Campylobacter jejuni is a pathogenic bacterium that causes enteritis and Guillain-Barre syndrome in humans. To identify a protein target for the development of a new therapeutic against C. jejuni infection, each gene product of C. jejuni must be functionally characterized. The cj0554 gene of C. jejuni encodes a DUF2891 family protein with unknown functions. To provide functional insights into CJ0554, we determined and analyzed the crystal structure of the CJ0554 protein. CJ0554 adopts an (α/α)6-barrel structure, which consists of an inner α6 ring and an outer α6 ring.
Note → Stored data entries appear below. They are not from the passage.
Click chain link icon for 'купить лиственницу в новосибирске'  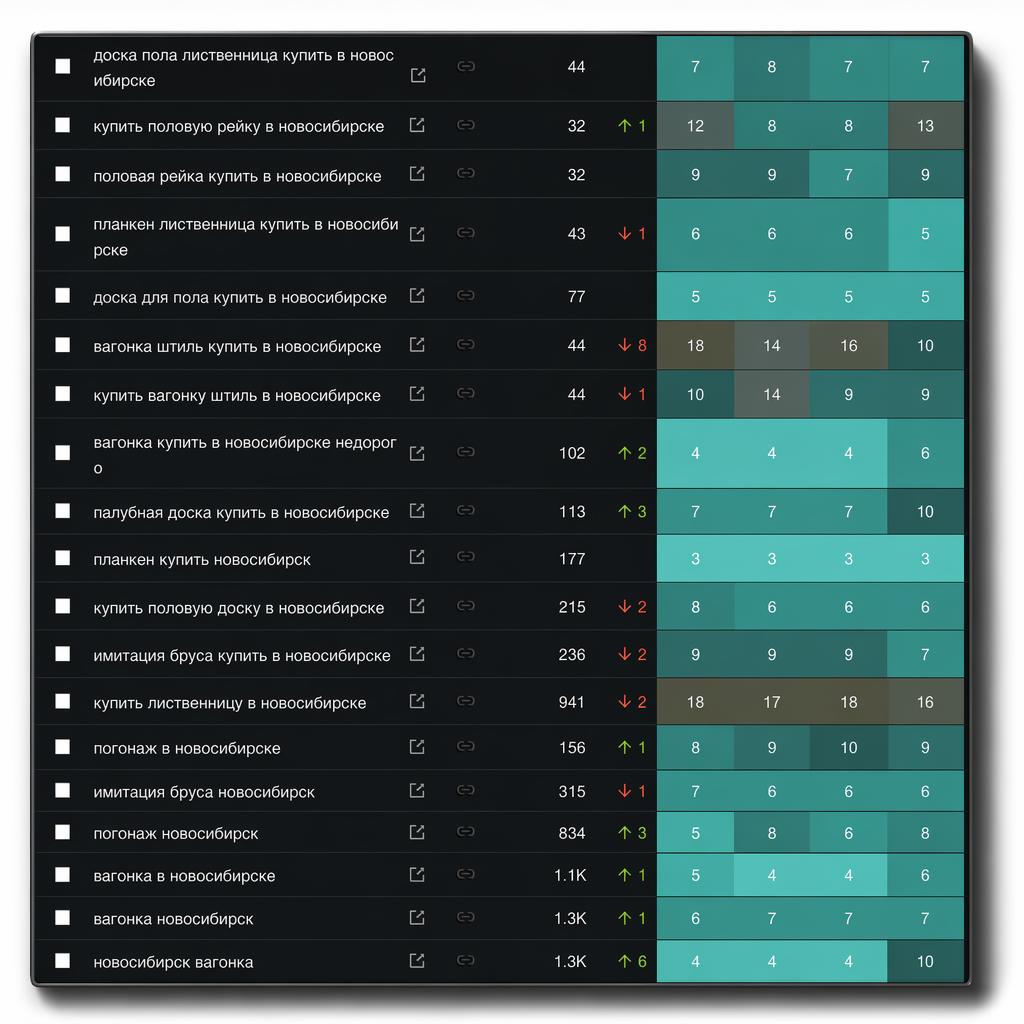coord(466,701)
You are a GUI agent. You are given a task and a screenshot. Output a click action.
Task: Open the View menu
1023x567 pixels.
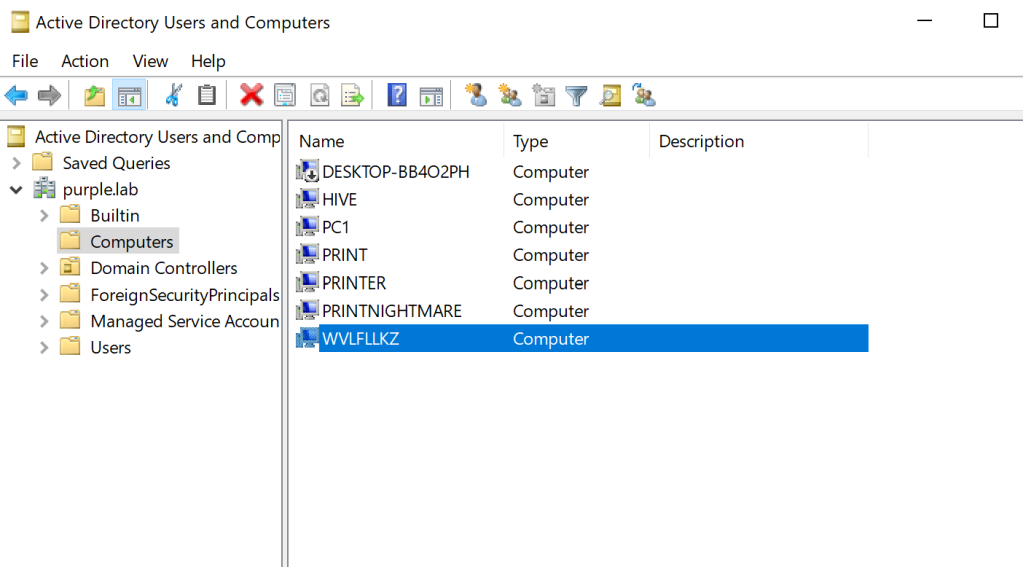pyautogui.click(x=150, y=61)
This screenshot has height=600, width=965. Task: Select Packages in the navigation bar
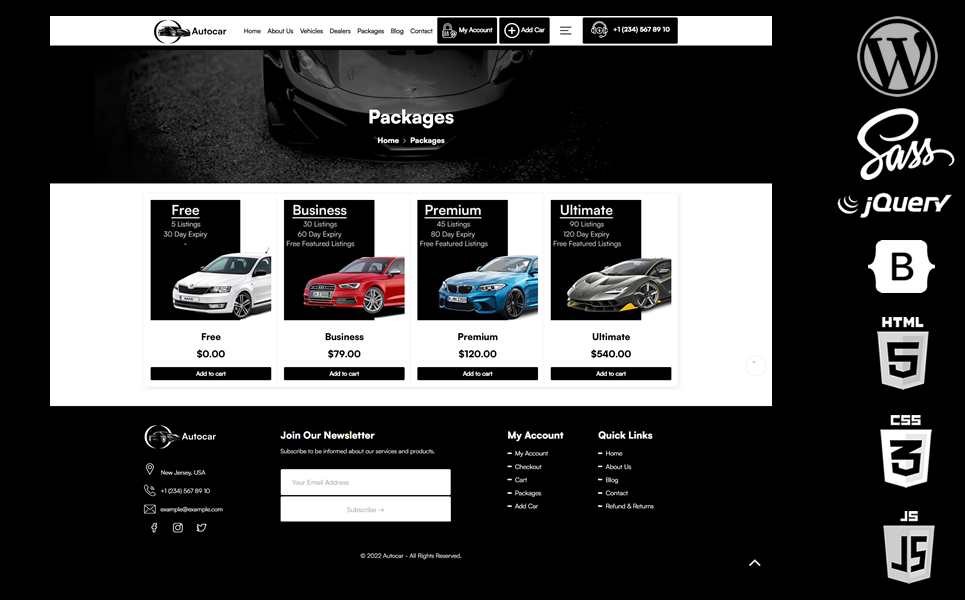pyautogui.click(x=370, y=31)
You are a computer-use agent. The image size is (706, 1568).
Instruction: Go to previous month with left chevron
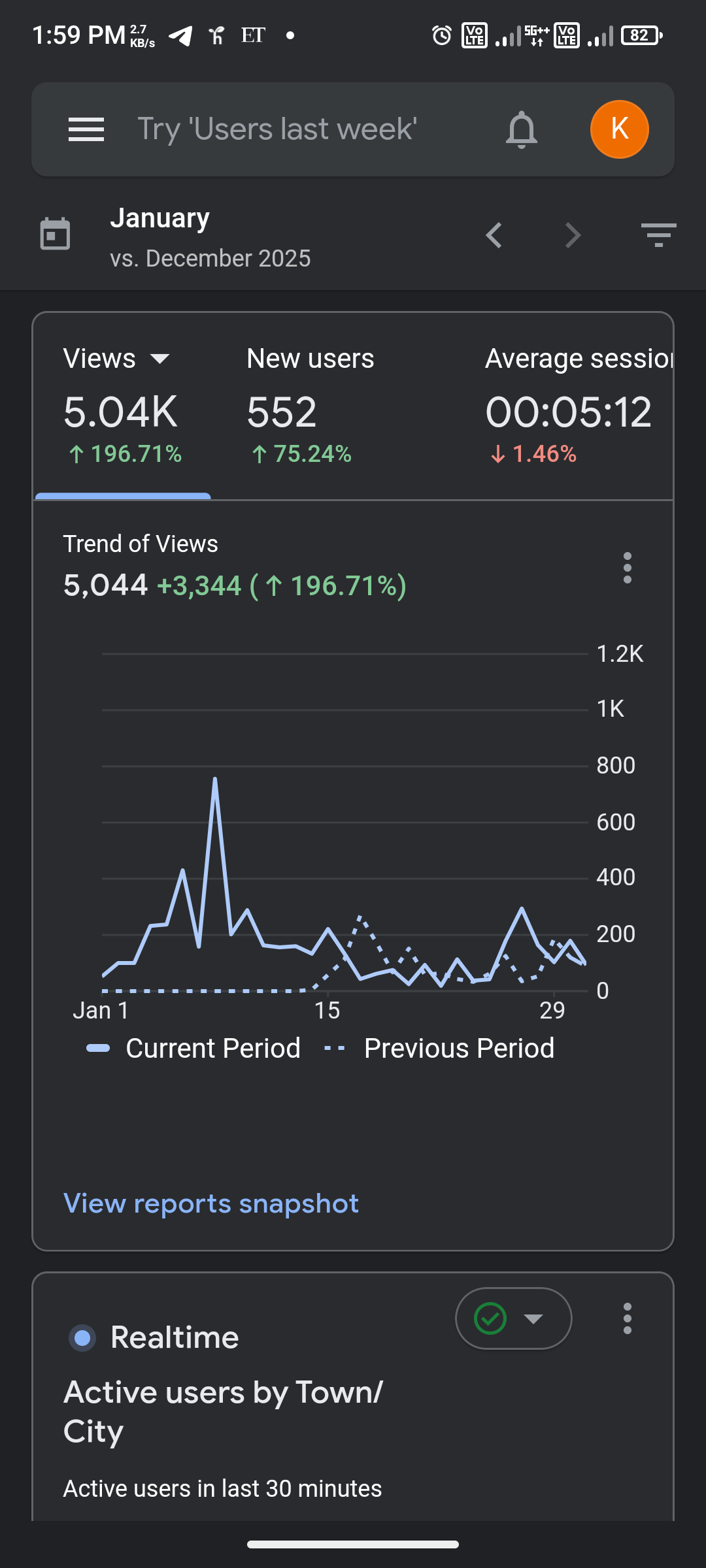494,235
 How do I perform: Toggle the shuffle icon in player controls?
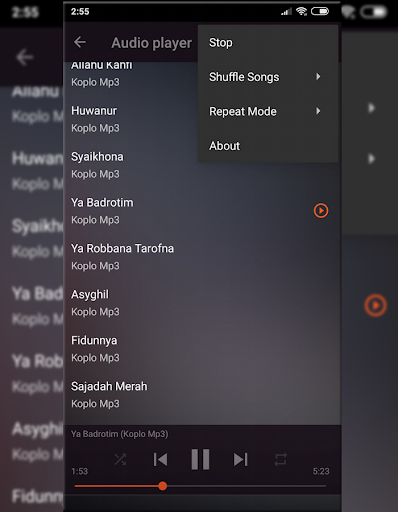[x=120, y=459]
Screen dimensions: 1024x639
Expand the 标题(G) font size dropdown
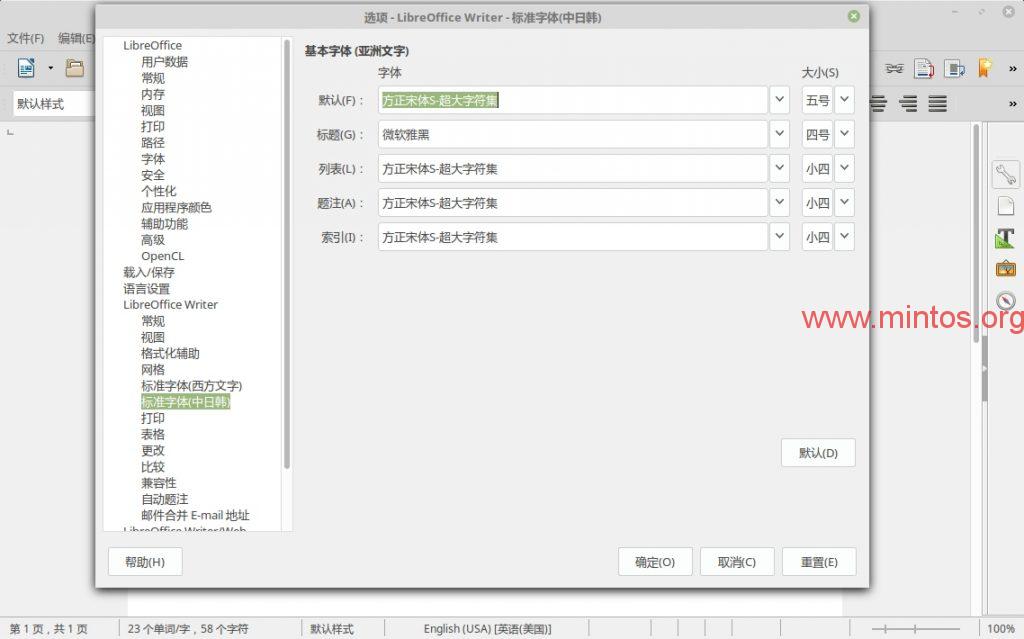tap(845, 134)
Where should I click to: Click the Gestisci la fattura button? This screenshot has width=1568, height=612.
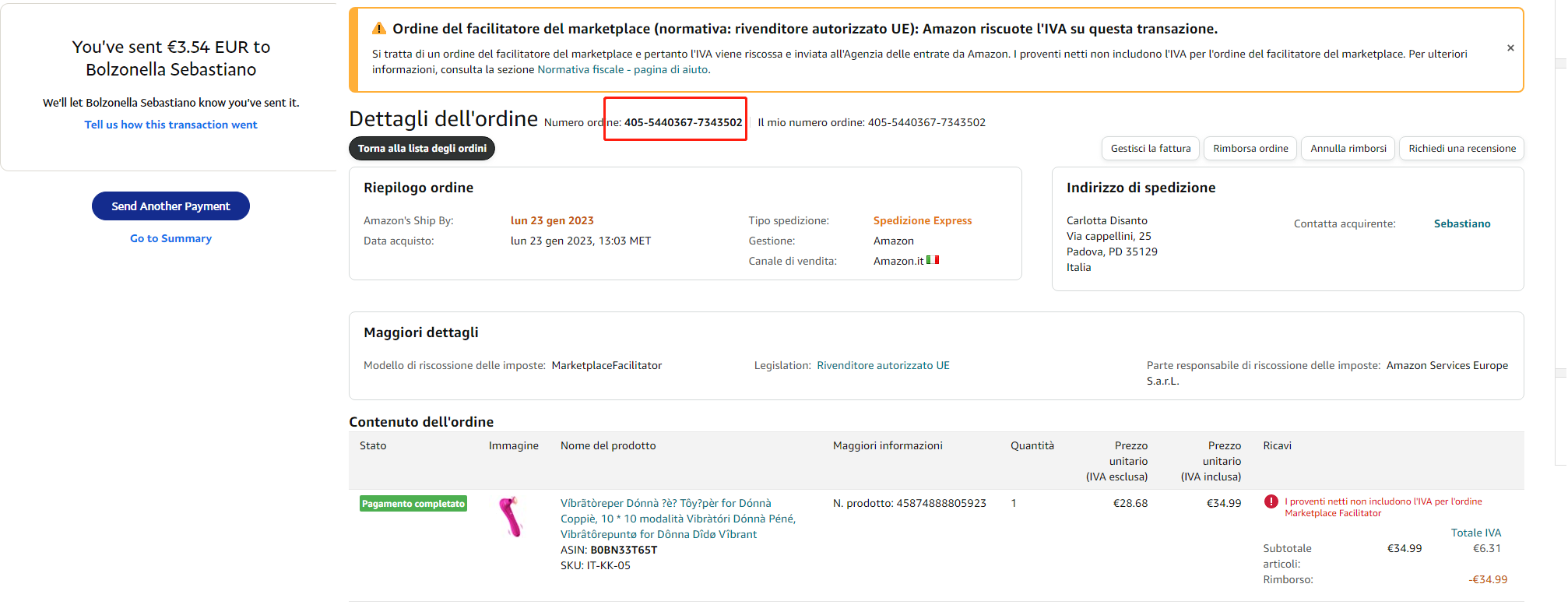(x=1150, y=149)
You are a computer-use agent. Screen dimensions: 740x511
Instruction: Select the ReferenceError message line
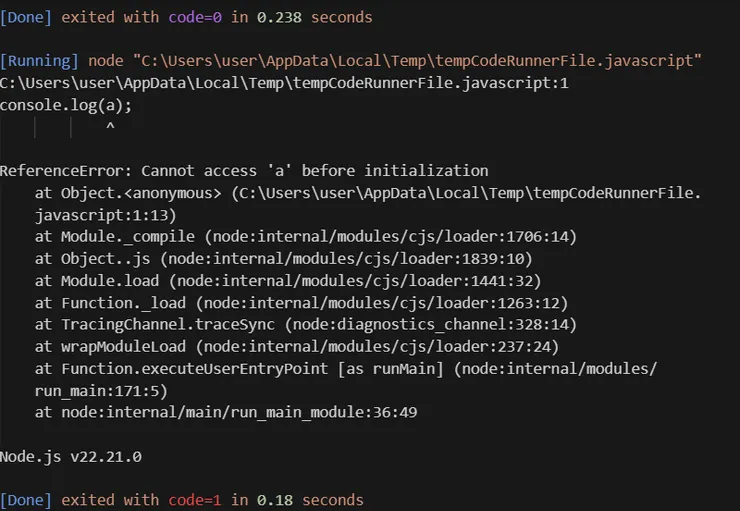click(x=244, y=171)
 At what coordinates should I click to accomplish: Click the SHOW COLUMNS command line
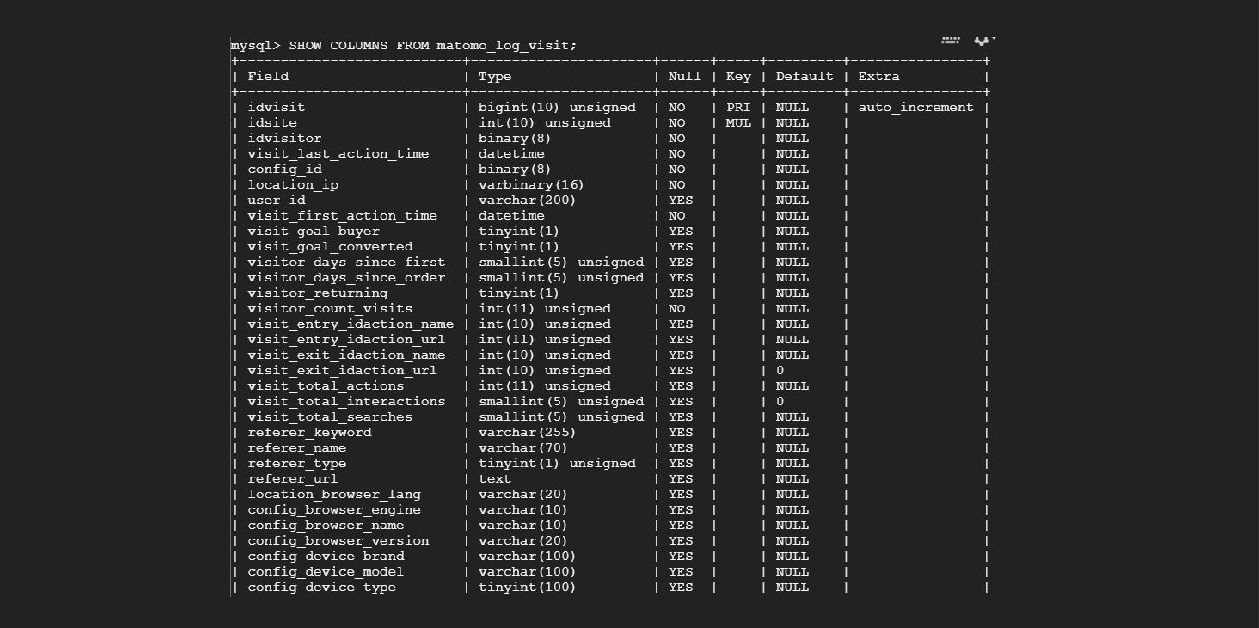pos(404,46)
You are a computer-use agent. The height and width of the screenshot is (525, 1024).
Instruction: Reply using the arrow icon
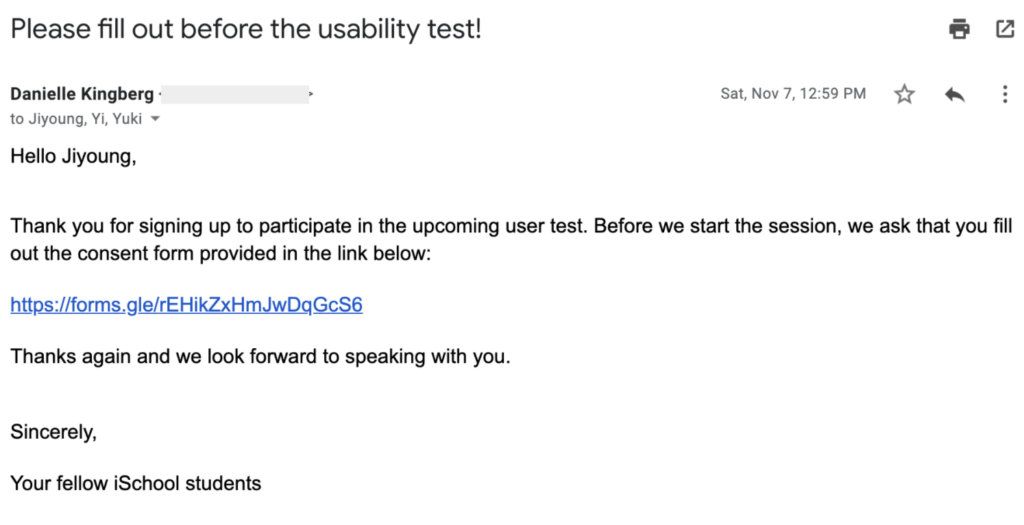955,95
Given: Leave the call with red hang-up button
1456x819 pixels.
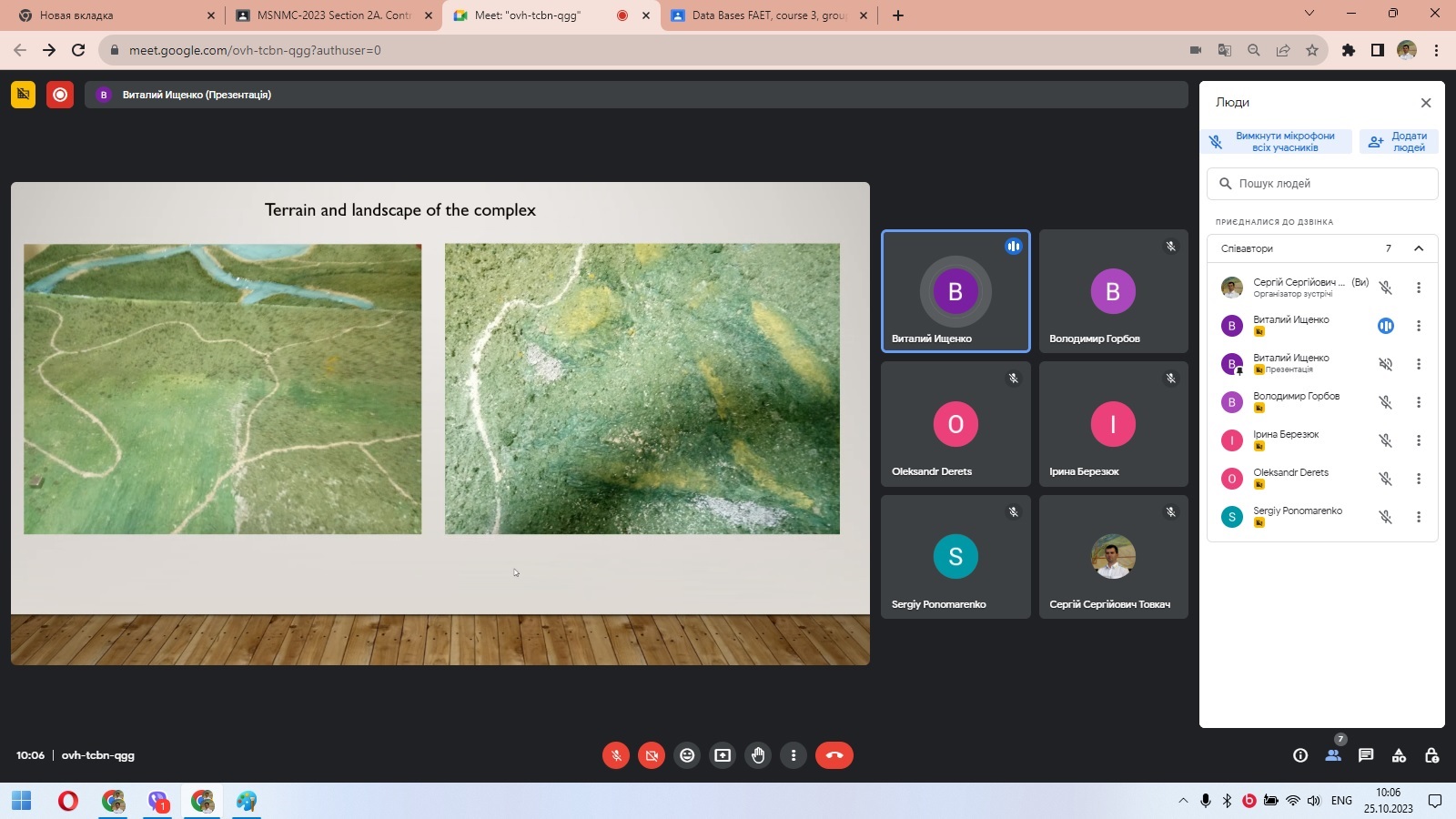Looking at the screenshot, I should click(834, 755).
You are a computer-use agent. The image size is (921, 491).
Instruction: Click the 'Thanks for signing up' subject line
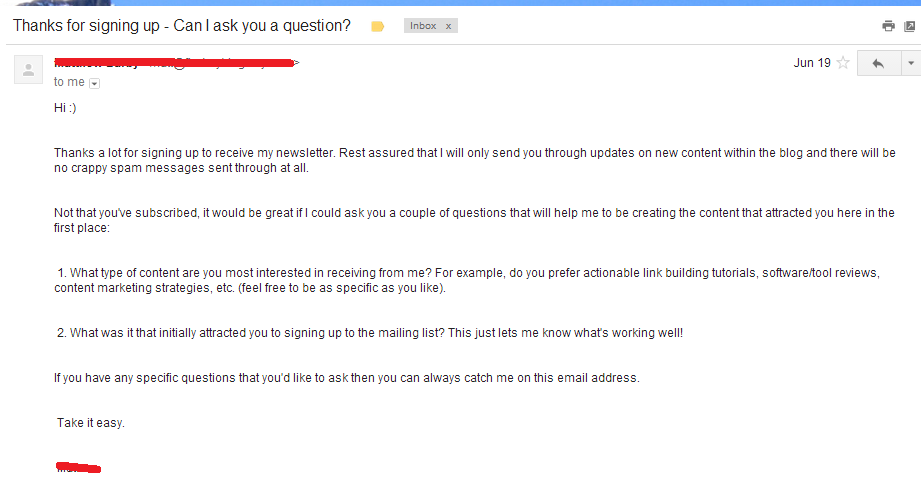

CJ0554 assembles into a dimer in a unique top-to-top orientation that is not observed in its structural homologs, N-acetylglucosamine 2-epimerase superfamily members. Dimer formation was verified by analyzing CJ0554 and its ortholog protein through gel-filtration chromatography. The top of the CJ0554 monomer barrel harbors a cavity, which is connected to that of the second subunit in the dimer structure, generating a larger intersubunit cavity. This elongated cavity accommodates extra nonproteinaceous electron density, presumably as a pseudosubstrate, and is lined with generally catalytically active histidine residues that are invariant in CJ0554 orthologs. Therefore, we propose that the cavity functions as the active site of CJ0554. •CJ0554 from Campylobacter jejuni belongs to the DUF2891 family.•CJ0554 adopts an (α/α)6-barrel structure and houses a cavity on the top.•CJ0554 dimerizes in a unique top-to-top orientation.•Invariant histidine residues in the cavity likely form the active site of CJ0554.